### Input records

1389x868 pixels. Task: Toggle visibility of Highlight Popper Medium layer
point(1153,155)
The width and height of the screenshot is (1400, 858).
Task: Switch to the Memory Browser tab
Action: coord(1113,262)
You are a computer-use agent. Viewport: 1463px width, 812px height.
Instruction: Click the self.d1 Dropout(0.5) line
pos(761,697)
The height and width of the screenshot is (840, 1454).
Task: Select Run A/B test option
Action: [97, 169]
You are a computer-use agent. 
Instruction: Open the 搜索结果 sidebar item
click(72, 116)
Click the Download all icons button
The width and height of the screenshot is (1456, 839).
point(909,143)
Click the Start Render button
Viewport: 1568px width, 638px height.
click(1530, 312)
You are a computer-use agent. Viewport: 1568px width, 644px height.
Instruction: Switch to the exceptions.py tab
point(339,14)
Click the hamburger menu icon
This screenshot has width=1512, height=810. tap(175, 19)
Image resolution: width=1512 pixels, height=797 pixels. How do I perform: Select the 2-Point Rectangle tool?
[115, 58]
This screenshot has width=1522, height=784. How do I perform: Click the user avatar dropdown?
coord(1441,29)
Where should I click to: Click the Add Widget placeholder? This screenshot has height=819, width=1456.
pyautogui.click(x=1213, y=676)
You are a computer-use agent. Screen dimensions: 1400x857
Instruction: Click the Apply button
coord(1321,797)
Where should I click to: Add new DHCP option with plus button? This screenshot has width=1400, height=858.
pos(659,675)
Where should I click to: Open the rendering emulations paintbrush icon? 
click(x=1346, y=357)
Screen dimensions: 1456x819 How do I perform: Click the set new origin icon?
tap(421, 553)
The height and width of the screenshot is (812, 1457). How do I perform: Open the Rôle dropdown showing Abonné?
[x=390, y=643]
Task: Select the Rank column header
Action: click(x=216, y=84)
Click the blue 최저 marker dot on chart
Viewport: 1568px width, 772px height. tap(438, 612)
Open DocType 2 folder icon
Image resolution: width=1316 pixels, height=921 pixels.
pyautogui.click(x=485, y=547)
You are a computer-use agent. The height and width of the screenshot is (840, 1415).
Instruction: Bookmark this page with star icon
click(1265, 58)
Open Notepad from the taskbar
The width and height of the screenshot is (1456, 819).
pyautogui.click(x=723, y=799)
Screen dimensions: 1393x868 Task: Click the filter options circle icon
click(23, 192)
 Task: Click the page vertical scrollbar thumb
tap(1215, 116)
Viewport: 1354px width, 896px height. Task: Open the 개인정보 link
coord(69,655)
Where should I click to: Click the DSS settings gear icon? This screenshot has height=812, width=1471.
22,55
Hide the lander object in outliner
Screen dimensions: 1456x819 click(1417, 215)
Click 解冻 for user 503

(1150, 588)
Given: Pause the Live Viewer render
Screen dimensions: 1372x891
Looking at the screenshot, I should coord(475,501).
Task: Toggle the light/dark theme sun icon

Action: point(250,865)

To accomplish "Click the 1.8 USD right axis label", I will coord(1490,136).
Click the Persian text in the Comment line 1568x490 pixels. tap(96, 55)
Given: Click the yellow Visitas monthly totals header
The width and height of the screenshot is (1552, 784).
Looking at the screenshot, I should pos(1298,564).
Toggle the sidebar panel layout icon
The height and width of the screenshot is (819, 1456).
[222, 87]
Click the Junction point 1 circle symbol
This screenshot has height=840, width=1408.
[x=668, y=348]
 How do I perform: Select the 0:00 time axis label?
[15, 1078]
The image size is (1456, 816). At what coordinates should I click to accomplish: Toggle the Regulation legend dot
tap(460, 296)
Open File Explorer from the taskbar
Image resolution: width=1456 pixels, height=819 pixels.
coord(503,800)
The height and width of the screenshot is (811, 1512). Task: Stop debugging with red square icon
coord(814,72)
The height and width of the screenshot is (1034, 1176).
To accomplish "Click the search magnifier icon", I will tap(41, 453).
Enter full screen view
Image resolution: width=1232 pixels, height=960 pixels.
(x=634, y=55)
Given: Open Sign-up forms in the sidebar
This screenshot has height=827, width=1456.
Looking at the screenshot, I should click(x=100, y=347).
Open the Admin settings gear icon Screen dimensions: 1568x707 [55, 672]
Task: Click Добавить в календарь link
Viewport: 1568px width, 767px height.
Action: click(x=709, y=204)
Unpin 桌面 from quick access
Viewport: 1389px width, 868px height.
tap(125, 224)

### Work order
Print only what lies in the material above starting at the line with "Click the Junction point 1 circle symbol" and ending at the line with "Open the Admin", every line exactly as given.

### Response
Click the Junction point 1 circle symbol
This screenshot has height=840, width=1408.
[x=668, y=348]
 How do I perform: Select the 0:00 time axis label?
[15, 1078]
The image size is (1456, 816). At what coordinates should I click to accomplish: Toggle the Regulation legend dot
tap(460, 296)
Open File Explorer from the taskbar
Image resolution: width=1456 pixels, height=819 pixels.
coord(503,800)
The height and width of the screenshot is (811, 1512). Task: Stop debugging with red square icon
coord(814,72)
The height and width of the screenshot is (1034, 1176).
To accomplish "Click the search magnifier icon", I will tap(41, 453).
Enter full screen view
Image resolution: width=1232 pixels, height=960 pixels.
(x=634, y=55)
Given: Open Sign-up forms in the sidebar
This screenshot has height=827, width=1456.
Looking at the screenshot, I should click(x=100, y=347).
Open the Admin settings gear icon Screen dimensions: 1568x707 [55, 672]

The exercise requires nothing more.